ASSIGNMENT: All the lines below need retyping exactly, apart from the images.
*** Opening of STORED DATA ***
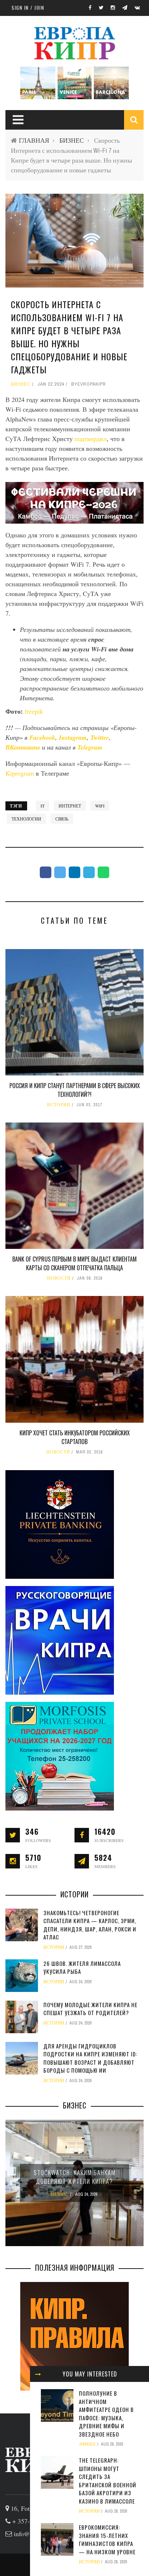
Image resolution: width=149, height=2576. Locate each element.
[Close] (38, 2374)
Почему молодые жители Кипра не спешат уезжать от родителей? (90, 2009)
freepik (34, 711)
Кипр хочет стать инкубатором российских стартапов (75, 1437)
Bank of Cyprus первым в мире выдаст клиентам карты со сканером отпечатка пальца (74, 1263)
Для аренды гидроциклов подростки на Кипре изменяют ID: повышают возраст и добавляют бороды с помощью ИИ (90, 2058)
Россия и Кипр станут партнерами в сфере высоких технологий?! (74, 1090)
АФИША (87, 2444)
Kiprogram (19, 773)
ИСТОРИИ (59, 1105)
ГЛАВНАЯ (34, 140)
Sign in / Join (28, 7)
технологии (26, 819)
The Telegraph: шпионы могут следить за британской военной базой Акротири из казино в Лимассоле (107, 2480)
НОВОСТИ (59, 1278)
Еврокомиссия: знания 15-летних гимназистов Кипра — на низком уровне (107, 2539)
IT (42, 806)
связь (61, 819)
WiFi (100, 806)
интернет (70, 806)
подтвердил (90, 438)
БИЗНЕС (71, 140)
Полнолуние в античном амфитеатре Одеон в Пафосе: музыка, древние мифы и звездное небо (106, 2413)
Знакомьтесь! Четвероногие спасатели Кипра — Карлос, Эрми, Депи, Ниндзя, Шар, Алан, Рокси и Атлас (89, 1925)
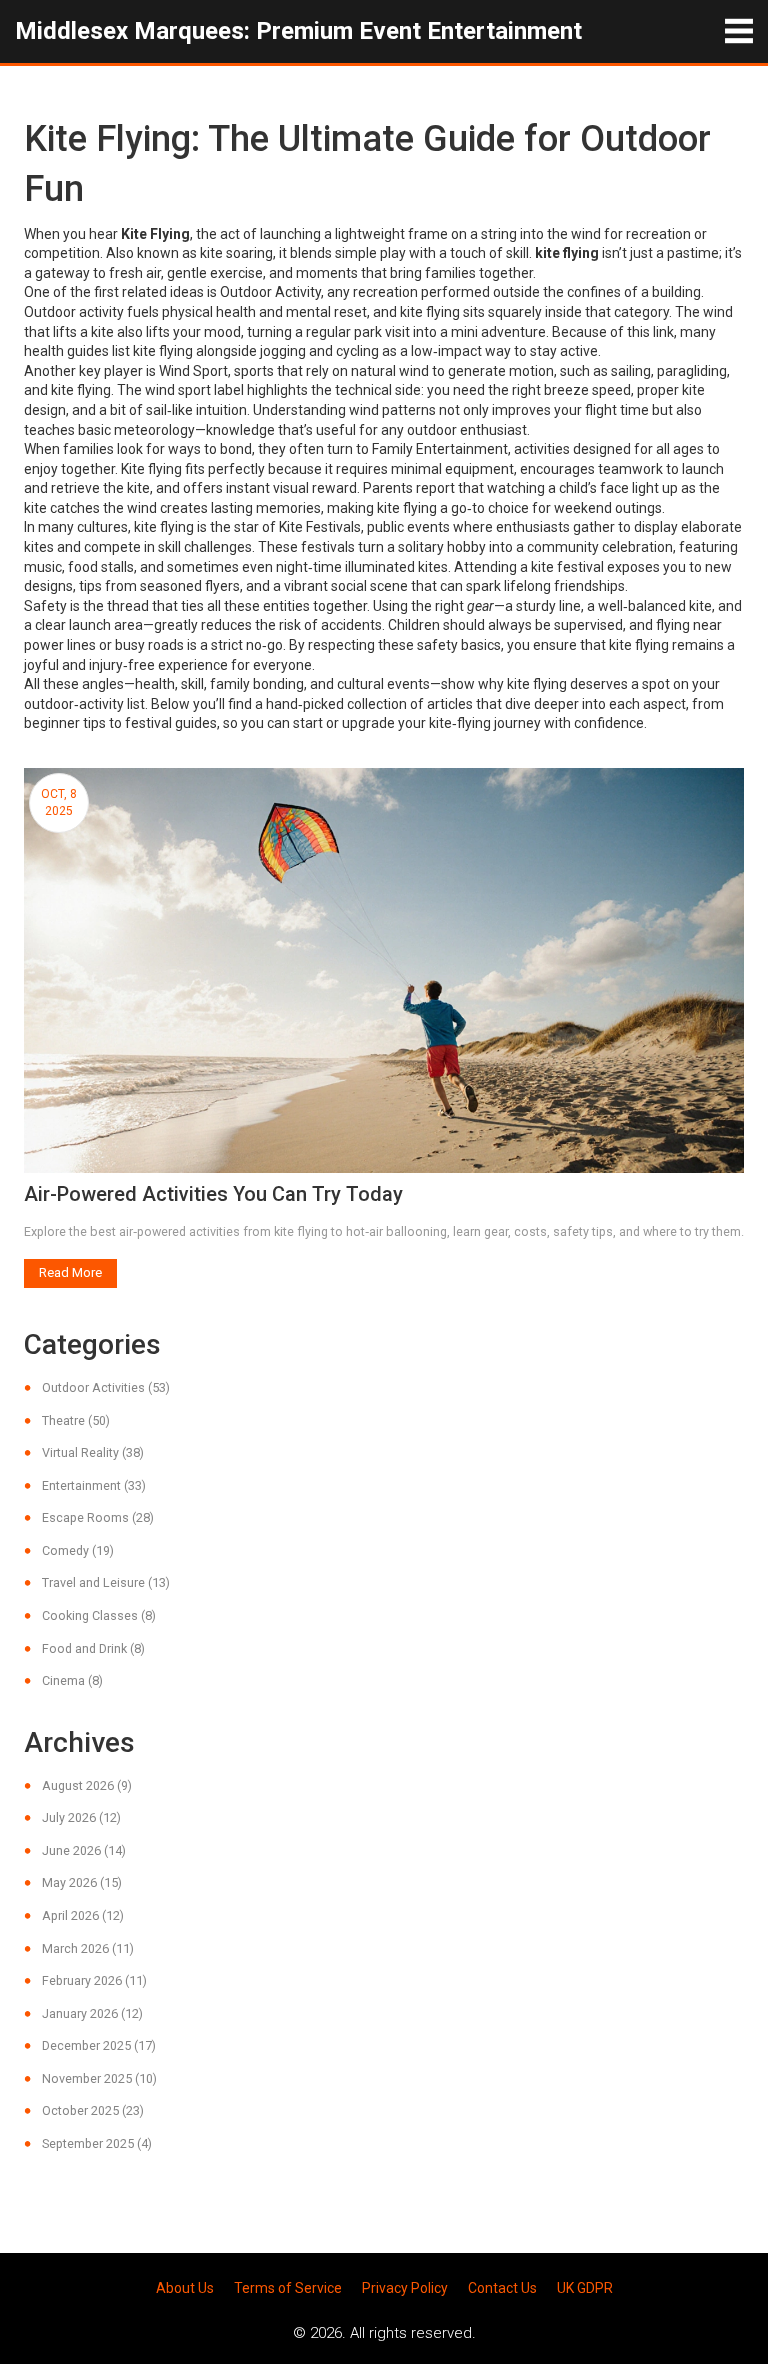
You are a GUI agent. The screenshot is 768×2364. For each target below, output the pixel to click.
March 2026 (88, 1948)
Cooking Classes (99, 1615)
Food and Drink (93, 1648)
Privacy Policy (405, 2288)
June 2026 (84, 1850)
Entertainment (94, 1485)
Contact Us (502, 2288)
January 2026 (92, 2013)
*** Close of STORED DATA ***
ANSWER SECTION:
Image resolution: width=149, height=2576. Locate each element.
[Close] (38, 2374)
Почему молодые жители Кипра не спешат уезжать от родителей? (90, 2009)
freepik (34, 711)
Кипр хочет стать инкубатором российских стартапов (75, 1437)
Bank of Cyprus первым в мире выдаст клиентам карты со сканером отпечатка пальца (74, 1263)
Для аренды гидроциклов подростки на Кипре изменяют ID: повышают возраст и добавляют бороды с помощью ИИ (90, 2058)
Россия и Кипр станут партнерами в сфере высоких технологий?! (74, 1090)
АФИША (87, 2444)
Kiprogram (19, 773)
ИСТОРИИ (59, 1105)
ГЛАВНАЯ (34, 140)
Sign in / Join (28, 7)
технологии (26, 819)
The Telegraph: шпионы могут следить за британской военной базой Акротири из казино в Лимассоле (107, 2480)
НОВОСТИ (59, 1278)
Еврокомиссия: знания 15-летних гимназистов Кипра — на низком уровне (107, 2539)
IT (42, 806)
связь (61, 819)
WiFi (100, 806)
интернет (70, 806)
подтвердил (90, 438)
БИЗНЕС (71, 140)
Полнолуние в античном амфитеатре Одеон в Пафосе: музыка, древние мифы и звездное небо (106, 2413)
Знакомьтесь! Четвероногие спасатели Кипра — Карлос, Эрми, Депи, Ниндзя, Шар, Алан, Рокси и Атлас (89, 1925)
You are a GUI agent. The screenshot is 768×2364. For each target below, output the pixel to click.
March 2026 (88, 1948)
Cooking Classes (99, 1615)
Food and Drink (93, 1648)
Privacy Policy (405, 2288)
June 2026 (84, 1850)
Entertainment (94, 1485)
Contact Us (502, 2288)
January 2026 (92, 2013)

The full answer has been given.